Needle should be introduced percutaneously in the pediatric age group
The needle should be introduced percutaneously in the pediatric age group




Because it remains unclear whether a small open processus vaginalis develops subsequently into a hernia, we choose to close open inner inguinal rings down to a 2 mm width whether they are unilateral or bilateral. In many patients, the contralateral side was found to be open as well; by closing these openings, it is assumed to exclude the possibility that hernias would occur.

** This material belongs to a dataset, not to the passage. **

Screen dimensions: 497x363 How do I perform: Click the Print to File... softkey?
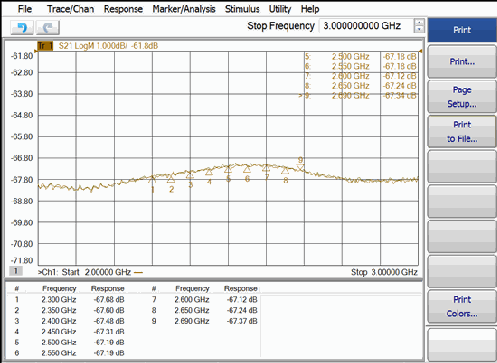pyautogui.click(x=462, y=132)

The recurrence rate of inguinal hernias in children is slightly higher with laparoscopic herniorrhaphy than with the conventional technique. In patients with recurrences after laparoscopic herniorrhaphy, the surgeon has undisturbed anatomy for groin incision; the risk of an injury to the vas deferens, subsequent testicular atrophy, and the risk of superior displacement of the testicle seems less likely. In cases of hernia recurrence after conventional hernia repair, laparoscopy allows us to clearly differentiate an indirect hernia from a direct one. Direct inguinal hernias in children are not that rare. The cosmetic results are excellent. Once the technique of intracorporeal suturing in a limited space is mastered, laparoscopic herniorrhaphy is safe, reproducible, and technically easy for experienced laparoscopists. If there is any uncertainty about the contralateral side, whether it is a direct or an indirect hernia, and in cases of inguinal hernia recurrence, the laparoscopic procedure is highly preferable as a primary technique that combines diagnosis and the potential for immediate treatment.